Hey, guys sorry for not updating last time about me going to the gym and meeting the trainer. A lot has been going on that's in my life that's been keeping me from being able to go to the gym. I've been having a rough time with my depression and recently shit happened with my car so now I don't really know what to do.

Picture this, waking up to a beautiful morning, telling yourself everything is going to be a great day. Makeup on point, hair beautifully kept then you go outside to go to your day and a bird shits all over your face. That's literally my life right now.

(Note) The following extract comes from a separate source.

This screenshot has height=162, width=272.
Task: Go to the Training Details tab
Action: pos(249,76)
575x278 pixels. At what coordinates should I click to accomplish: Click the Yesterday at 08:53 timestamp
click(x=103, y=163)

My dad's job relocated him to Tucson, Arizona last year and my sister is going to college in Tucson as well. My mom is finishing up her schooling here in California and once she's done with that she's going to be moving to AZ. I will still be staying in California because my friends, boyfriend as well as a job is out here, I don't have my own place but I'll be staying with my grandma. I want to be with my family but I also want to be with my friends and boyfriend because in a way they're my family too. My car was recently repossessed while I'm on holiday with my family in AZ. I got a call while I was away from a family member saying my car was stolen, called the police etc. and then I was told it was repossessed. FML. I've been having a super hard time with money and I was going to make a payment once I got money in from my job but bills just kept gathering and it became this whole "What can I pay for?" and "What should I pay for right now?" I've cut back on a lot, even my groceries, I don't eat out too often and I try to only shop for things I need and not for things that I want. I've been also trying to focus on this, my blog, trying to express what I have to say. Putting my two cents into the world though I'm sure no one is listening.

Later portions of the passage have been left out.